2018-10-15 14:20:45鶴丸は既に立ち去って辺りは静けさを取り戻しているのに、鶯丸が感じているのは刃を鳴らす戦場の中のような騒がしさだった。 本来の式なら意識的に共有する時だけに起こる感覚共有が、偶発的に幾度となく起こる。…予測はしていたが凄まじい不快感だ。鶴丸は馬鹿なのだろう、と鶯丸はしみじみと思う。

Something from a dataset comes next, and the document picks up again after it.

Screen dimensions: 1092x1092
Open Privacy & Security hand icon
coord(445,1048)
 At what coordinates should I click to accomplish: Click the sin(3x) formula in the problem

2018-10-15 14:22:45ふいに。雑音に濁る世界に酷く真っ直ぐに透き通った気配が差し込まれた。 鶯丸の聴覚は大分おかしくなっているせいで足音こそ拾わないが、馴染んだ気配が迷いもなく近寄ってきて、傍らに立ったのは解った。 なんとなく検討をつけて見上げると、彼はざらついた視界の中、険しい表情で見下ろしてきた。